Statistics — Another way of deceiving
Published 5:39 pm Tuesday, September 27, 2016
Mark Twain was quoted as saying there are three different kinds of lies — lies, d***** lies and statistics.
This year, the blatant lies have crowded out the less exciting statistics and how they are used to mislead folks. Even if the statistics themselves are absolutely accurate, the words that describe what they are measuring can be misleading. There are boundless possibilities for spinning numbers to score political points. Let’s focus on the statistics that have been cited by President Barack Obama and his surrogates being used to give you false perceptions.
Household income is an example. When we hear about how much more income the top 20 percent of households make, compared with the bottom 20 percent of households, one key fact is usually left out.
There are millions more people in the top 20 percent of households than in the bottom 20 percent of households. For example, in 2002 there were 40 million people in the bottom 20 percent of households and 69 million people in the top 20 percent.
The number of households is the same in each case but the number of people in those households is different. A little more than half of the households in the bottom 20 percent have nobody working. Some may be widows or widowers living alone. Others may be single mothers with one or more children.

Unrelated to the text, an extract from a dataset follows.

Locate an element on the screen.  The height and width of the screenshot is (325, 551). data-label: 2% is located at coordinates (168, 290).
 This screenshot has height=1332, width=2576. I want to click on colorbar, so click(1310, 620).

Seldom are these types of households going to have the incomes of households with two working adults. In 2010, there were more people working full-time in the top 5 percent of households than in the bottom 20 percent.
Household income statistics can be misleading in other ways.
The number of people per household changes from one time period to another. When you compare household incomes from a year when there were six people per household with a later year when there were four people per household, you are comparing apples and oranges.
Even if income per person increased 25 percent between those two years, average household income statistics will, nevertheless, show a decline.
When the income of four people rises 25 percent, this means that four people are now making the same income as five people made in an earlier time.
But not as much as six people made before. So household income statistics can show an economic decline, even when per capita income has risen.